Multimodal single-cell profiling reveals neuronal vulnerability and pathological cell states in focal cortical dysplasia

Focal cortical dysplasia (FCD) is a neurodevelopmental condition characterized by malformations of the cerebral cortex that often cause drug-resistant epilepsy. In this study, we performed multi-omics single-nuclei profiling to map the chromatin accessibility and transcriptome landscapes of FCD type II, generating a comprehensive multimodal single-nuclei dataset comprising 61,525 cells from 11 clinical samples of lesions and controls.
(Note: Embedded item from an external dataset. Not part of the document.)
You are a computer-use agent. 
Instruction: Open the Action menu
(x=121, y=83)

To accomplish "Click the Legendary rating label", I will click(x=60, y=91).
Our findings revealed profound chromatin, transcriptomic, and cellular alterations affecting neuronal and glial cells in FCD lesions, including the selective loss of upper-layer excitatory neurons, significant expansion of oligodendrocytes and immature astrocytic populations, and a distinct neuronal subpopulation harboring dysmorphic neurons. Furthermore, we uncovered activated microglia subsets, particularly in FCD IIb cases. This comprehensive study unveils neuronal and glial cell states driving FCD development and epileptogenicity, enhancing our understanding of FCD and offering directions for targeted therapy development. Overall design: We conducted multi-omics single-cell sequencing on cortical brain tissue from focal cortical dysplasia (FCD) IIa (n=3) and IIb (n=6) lesions, as well as histologically normal tissue from FCD donors used as internal controls (n=2). Dissociated nuclei were profiled using the 10X Genomics Multiome ATAC + Gene Expression assay to simultaneously measure chromatin accessibility and gene expression in individual nuclei.